Pulsó el botón con el número que figuraba en la dirección y, tras un rato largo, se
oyó la voz de una mujer. Mientras aguardaba reparó en algo que hizo que le
recorriera un escalofrío de la cabeza a los pies: pudo constatar que había una cámara
en el muro exterior, apuntando tanto a vehículos como a personas que intentasen
acceder; así como otra en una farola, ya dentro de la urbanización, que capturaría de
frente los coches, una vez abierta la verja.
Maldijo a Marcos por no haberse percatado de ellas, pero optó por no decir nada a
Roberto, para no enervarle más aún. Era sin duda un grave inconveniente de cara a
conservar el anonimato, y lo sensato sería abortar, pero se negó a hacerlo, no habría
otra oportunidad de intentarlo. Correrían el riesgo, confiando en que para cuando
Espinosa se percatase del robo ya no estuvieran disponibles las grabaciones del día
actual, o que el chantaje funcionase y no se atreviera a investigar. Al fin y al cabo, se
consoló, la señora también les iba a ver el rostro…

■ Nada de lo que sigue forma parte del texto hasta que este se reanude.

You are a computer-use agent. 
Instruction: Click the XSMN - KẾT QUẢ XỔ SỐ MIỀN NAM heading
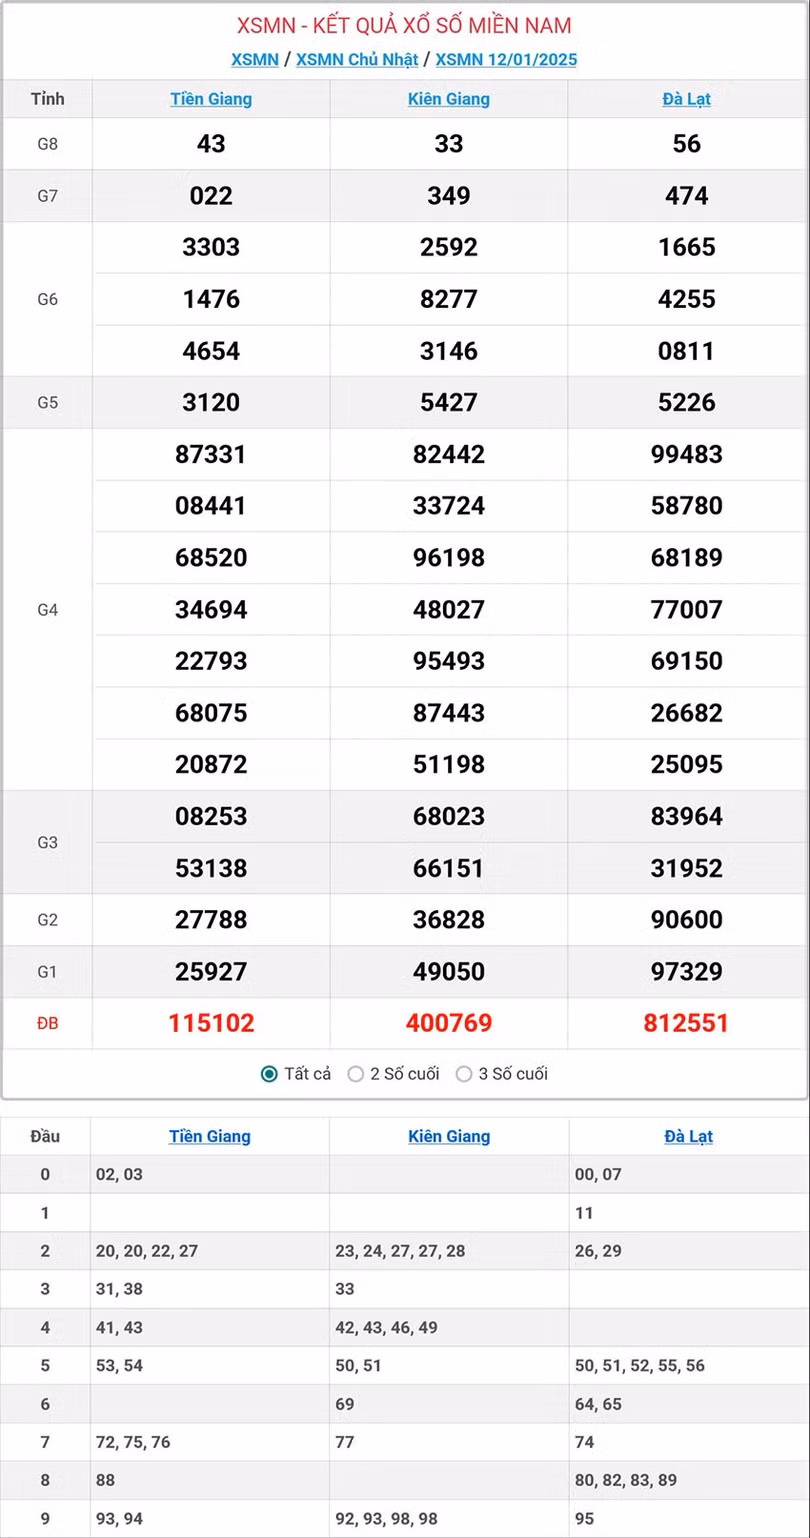coord(404,25)
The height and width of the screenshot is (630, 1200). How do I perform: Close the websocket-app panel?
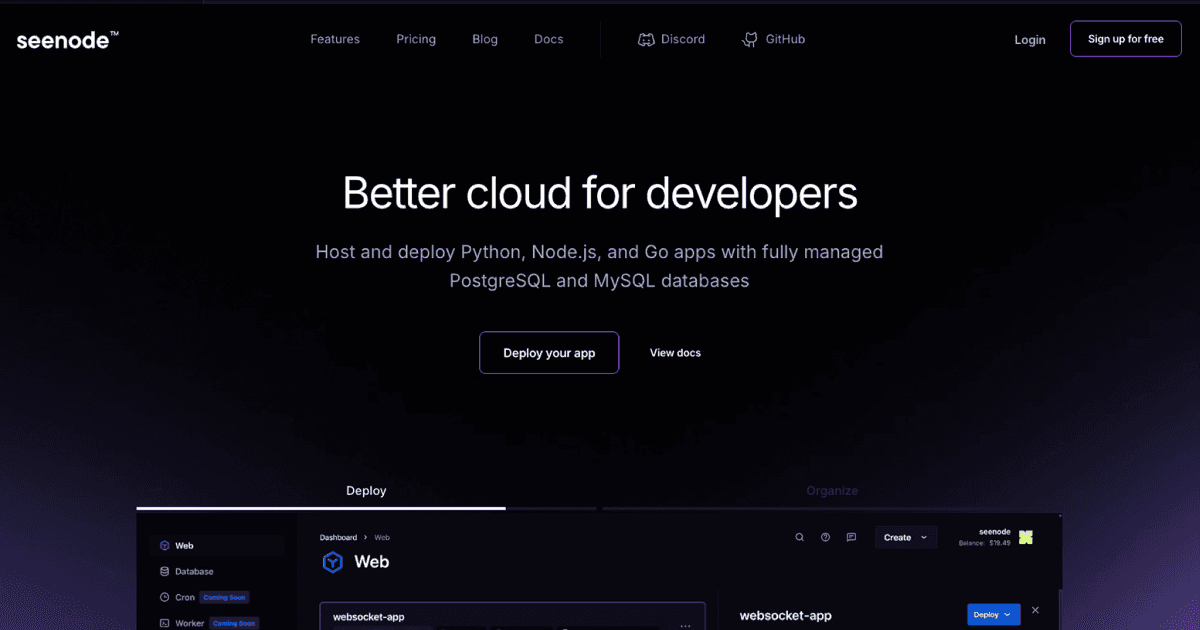(x=1035, y=610)
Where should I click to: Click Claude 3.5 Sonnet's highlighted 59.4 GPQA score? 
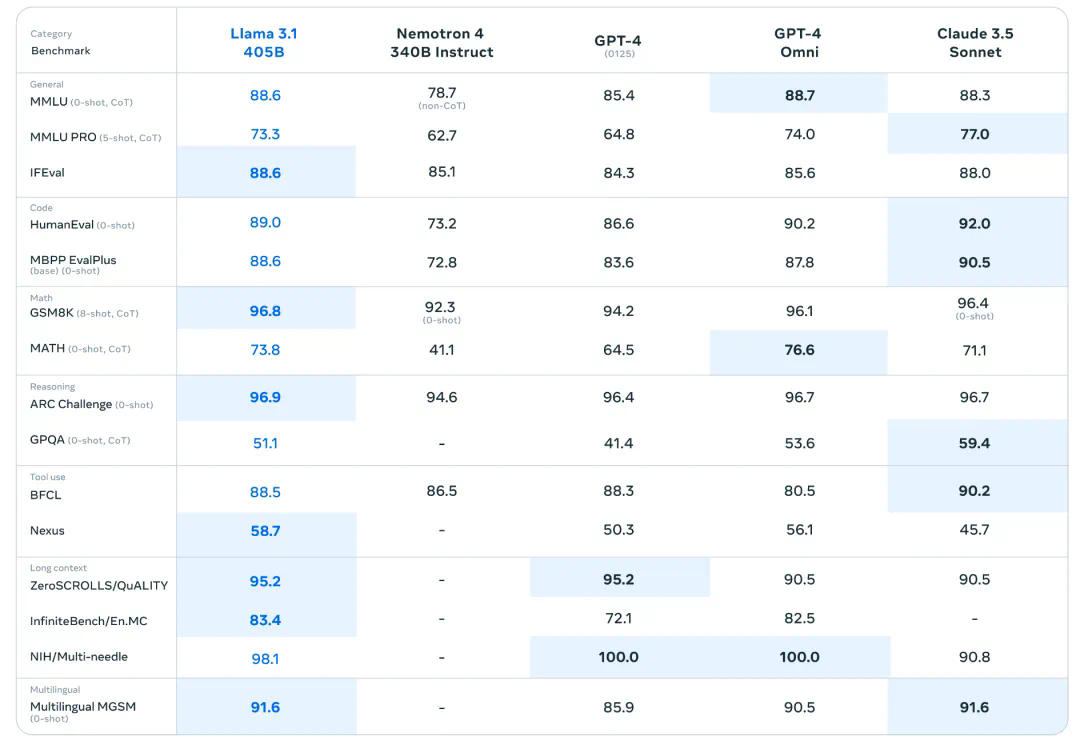[974, 443]
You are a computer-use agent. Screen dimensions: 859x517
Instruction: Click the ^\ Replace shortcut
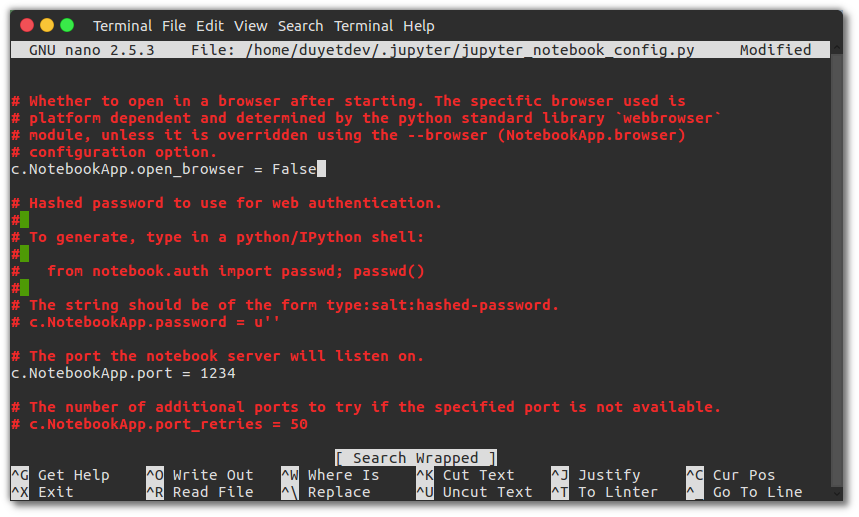326,492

Le constaba que lo justo sería comentar con Roberto la situación y tomar la
decisión entre ambos, pero descartó hacerlo, cegado por la excitación del momento.

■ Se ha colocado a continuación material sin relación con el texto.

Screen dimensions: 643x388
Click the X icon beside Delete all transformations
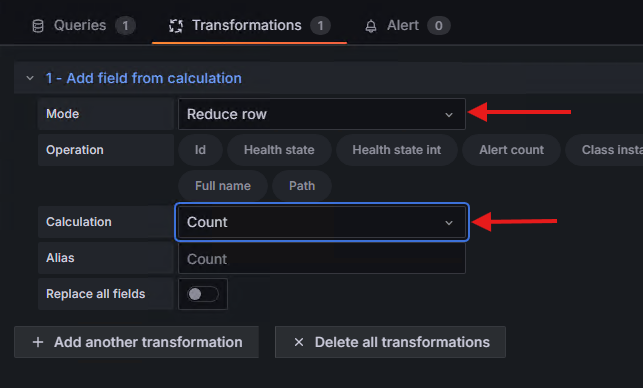pyautogui.click(x=299, y=342)
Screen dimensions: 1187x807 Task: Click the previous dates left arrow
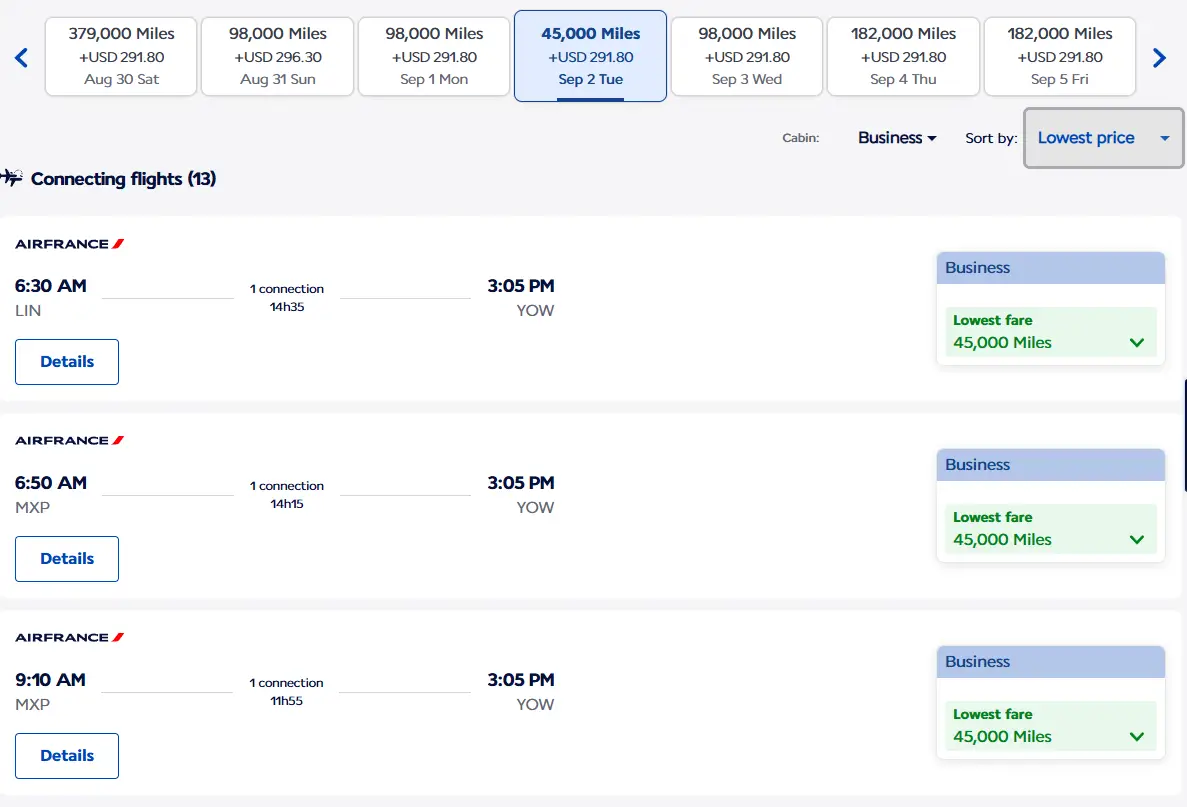coord(22,58)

Germán anunció que venían para realizar la inspección de la instalación del gas,
en el domicilio de Juan Carlos Espinosa. Murmuró ella una vaga confirmación y la
intimidante verja empezó a abrirse, deslizándose a un lado sobre un rail.
Recorrieron la calle que circunvalaba las viviendas, tal y como Marcos se lo había
descrito, y se detuvieron, por orden de Germán, justo frente al chalé con el número
buscado, entre la portezuela de acceso al porche y el buzón, en mitad de la calzada.
—¿Aparco? Ahí hay sitio —señaló Roberto un par de huecos que había unos
metros más adelante.
—Sí, pero aún no. Espera un poco. Si nos ve desde la ventana, o se asoma al oír
el ruido del motor, mucho mejor. Para algo hemos traído la furgoneta de tu curro,
¿no?
Germán quería que la mujer viera el logotipo y nombre que adornaban el lateral
del vehículo, correspondientes a la empresa de Roberto, que le habían indicado en la
llamada telefónica, la misma que se reseñaba en sus carnés de identificación y en el
logo de sus polos. Cuanto más realismo percibiera la señora gozarían de más
credibilidad, y por consiguiente de más libertad de movimientos.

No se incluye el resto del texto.